[Stored data]
↓↓↓

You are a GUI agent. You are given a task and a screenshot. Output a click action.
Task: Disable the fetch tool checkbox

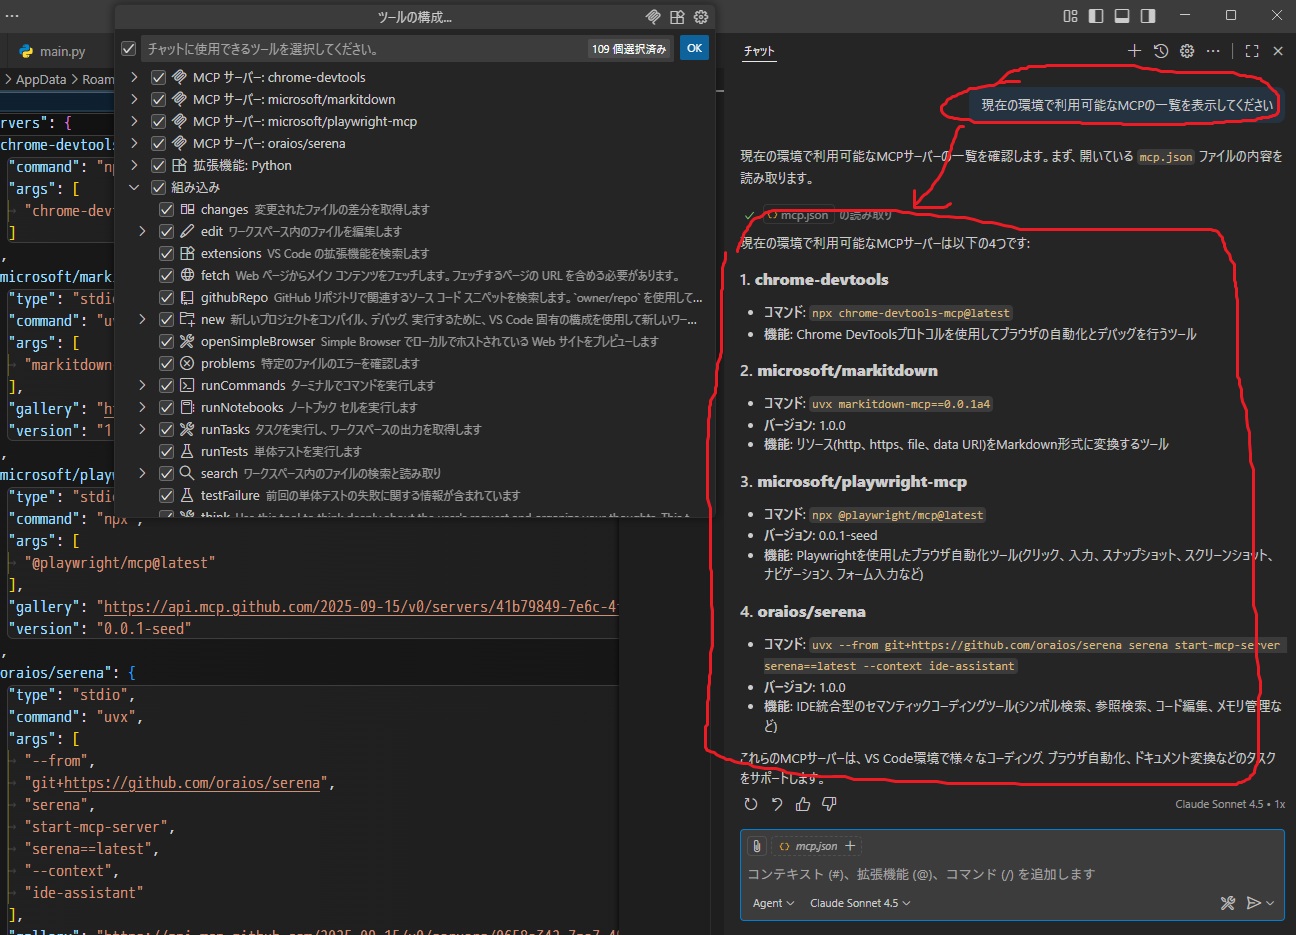[x=168, y=275]
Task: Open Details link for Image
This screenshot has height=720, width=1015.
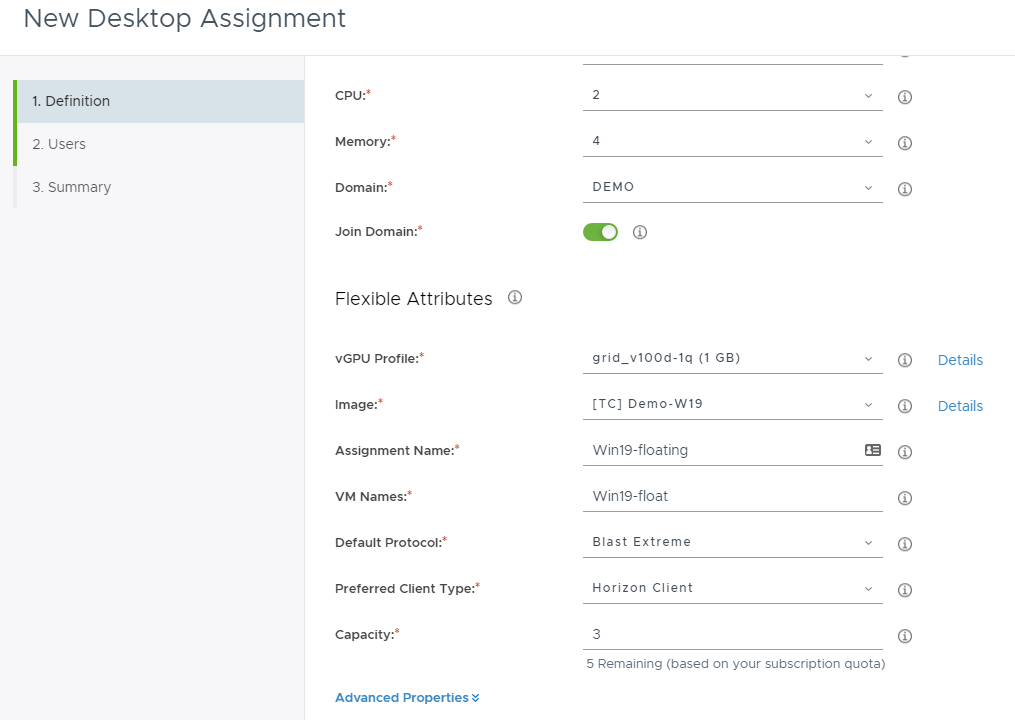Action: (x=960, y=406)
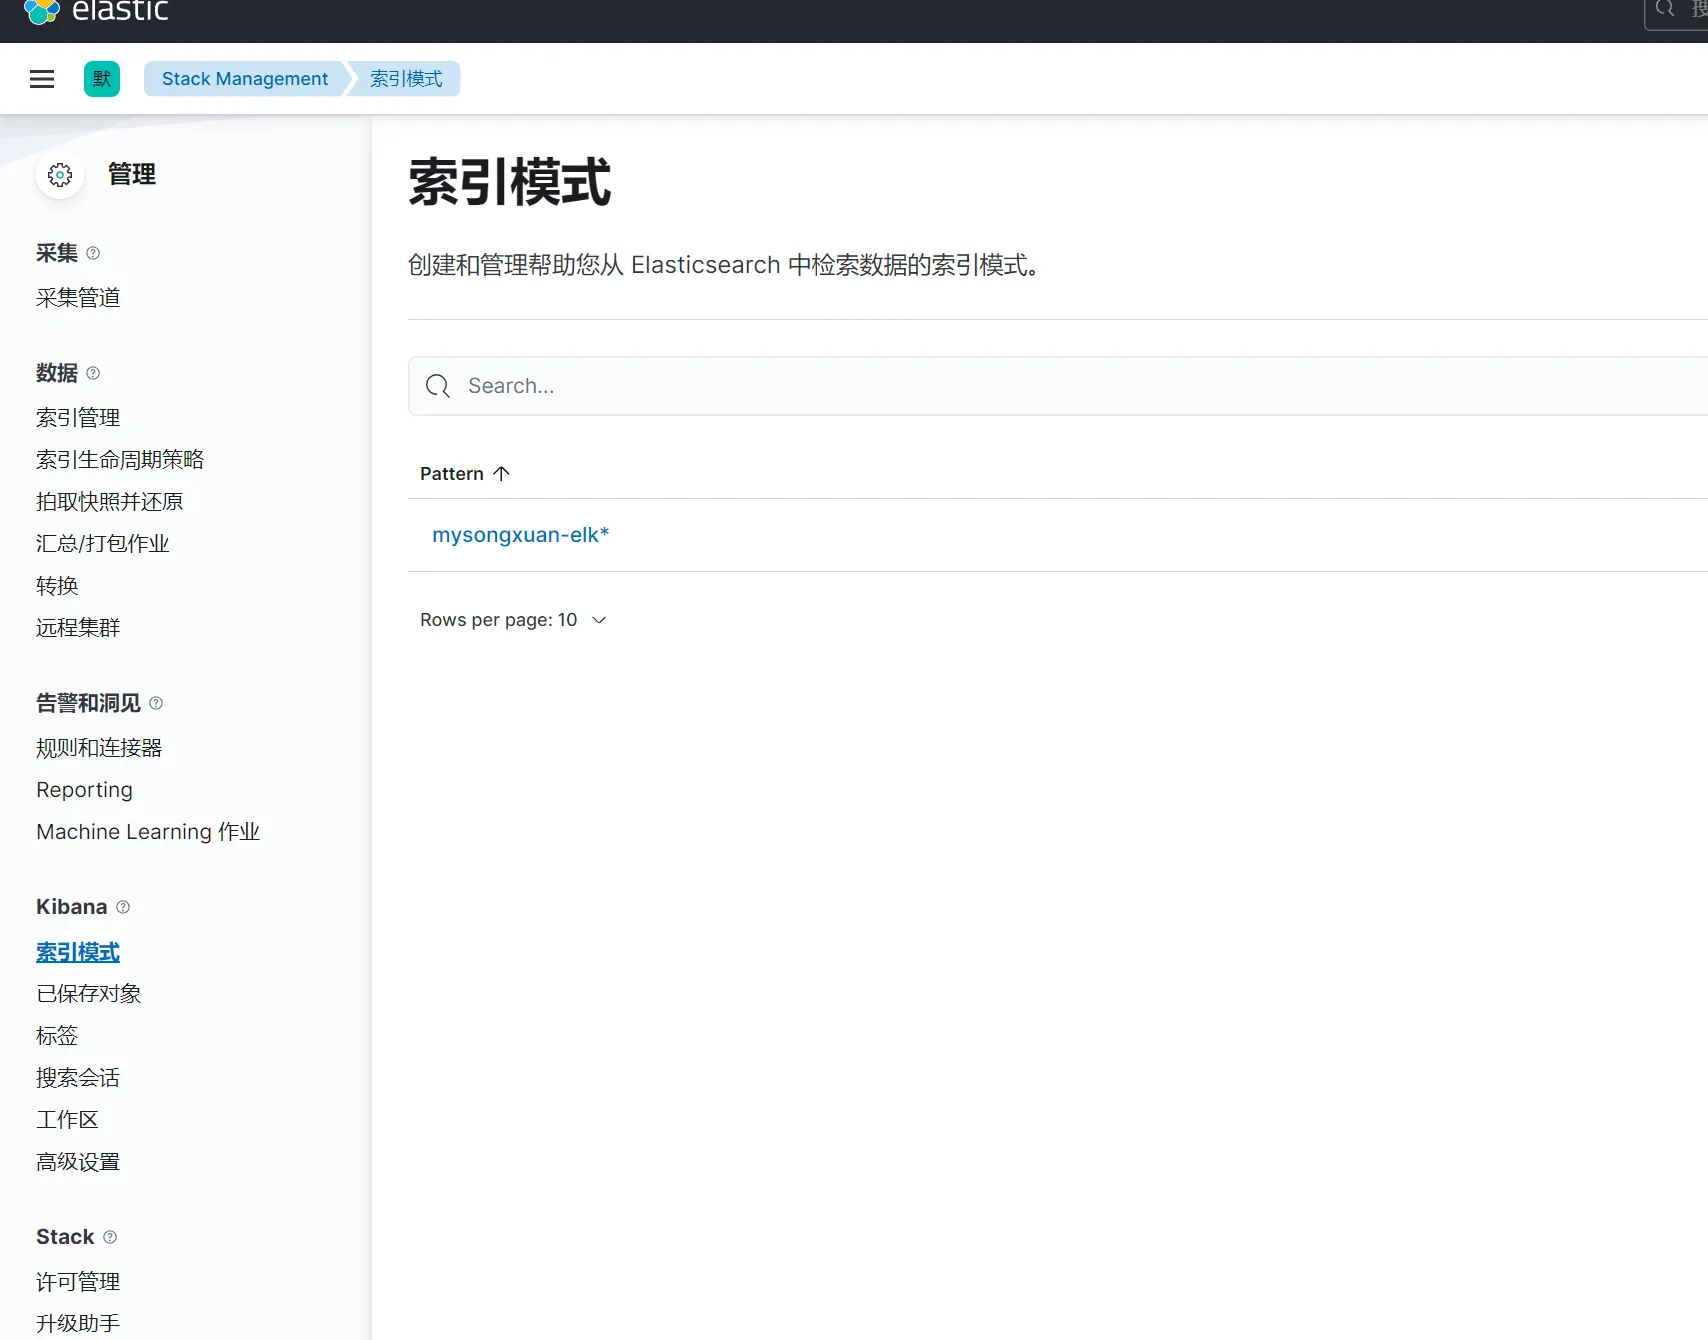Screen dimensions: 1708x1340
Task: Click the Elastic logo
Action: pyautogui.click(x=96, y=11)
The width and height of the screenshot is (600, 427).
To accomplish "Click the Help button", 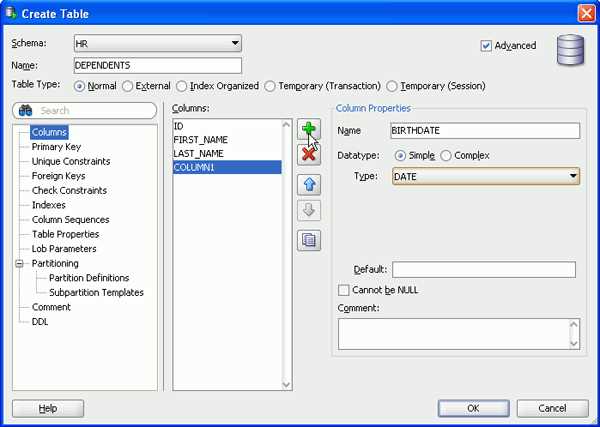I will click(x=48, y=408).

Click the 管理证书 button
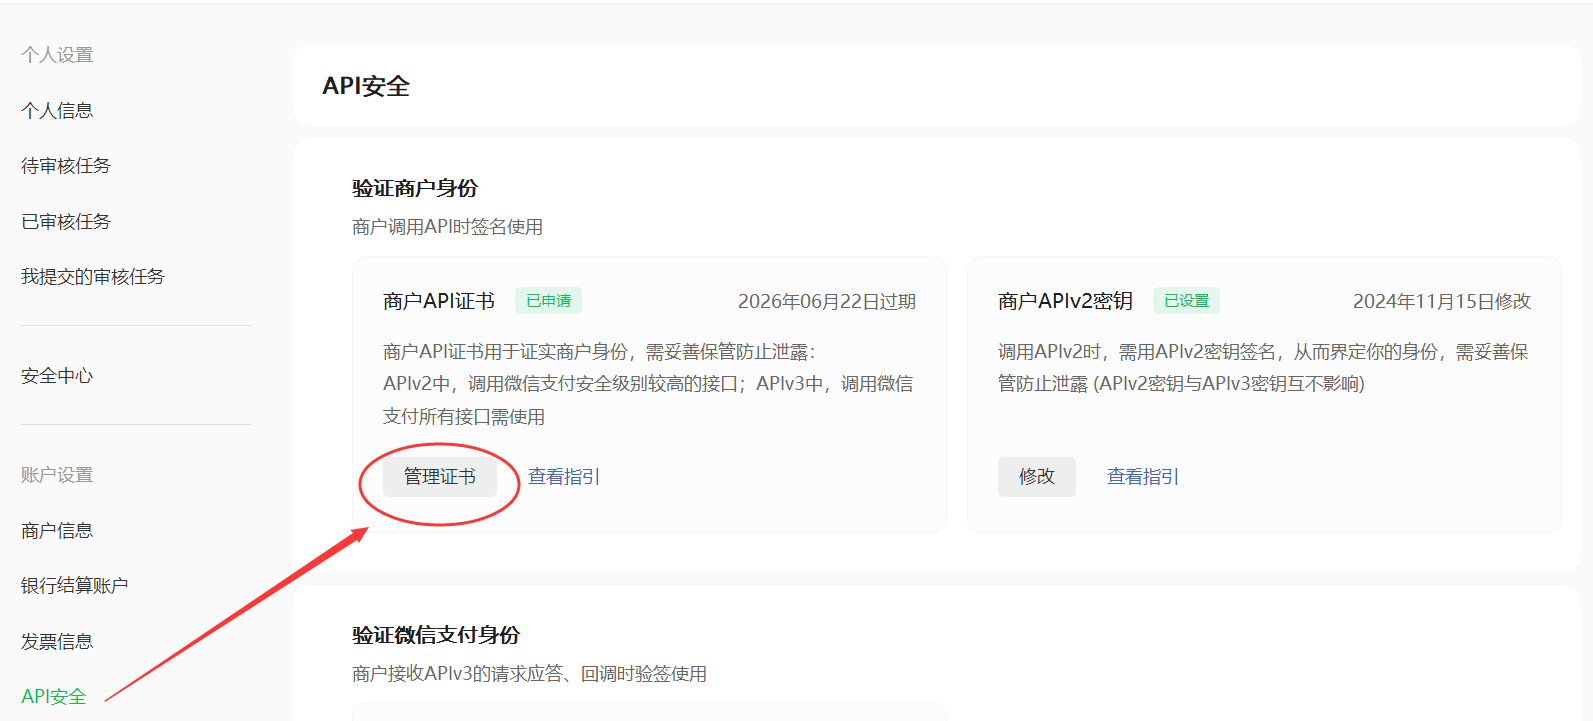coord(440,477)
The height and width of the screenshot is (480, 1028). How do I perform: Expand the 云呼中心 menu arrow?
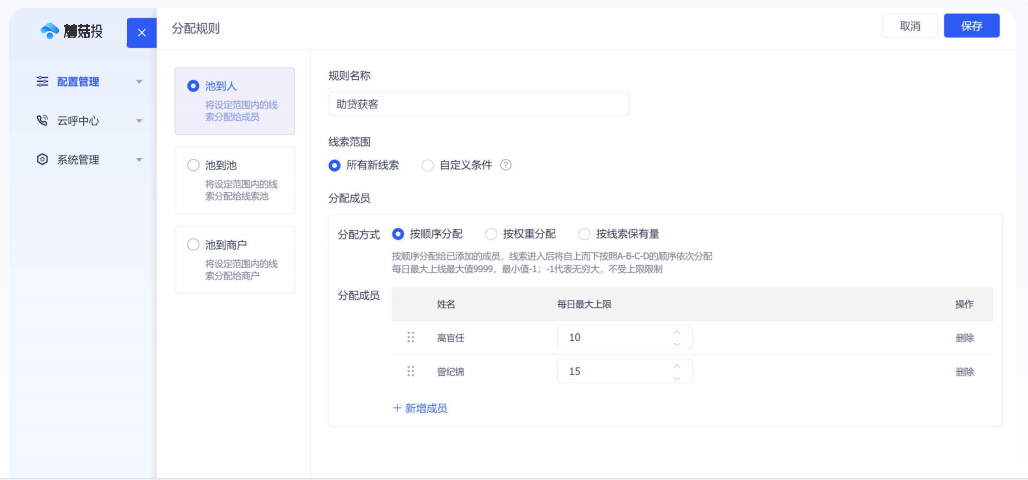139,121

↑↑↑

* _Exercise brief_: Repeat exactly the lines above, starting at the one that contains "Click the 管理证书 button" and stopping at the last line of the entries, and leave out the pictures.

* _Final answer_:
Click the 管理证书 button
coord(440,477)
The height and width of the screenshot is (480, 1028). How do I perform: Expand the 云呼中心 menu arrow?
139,121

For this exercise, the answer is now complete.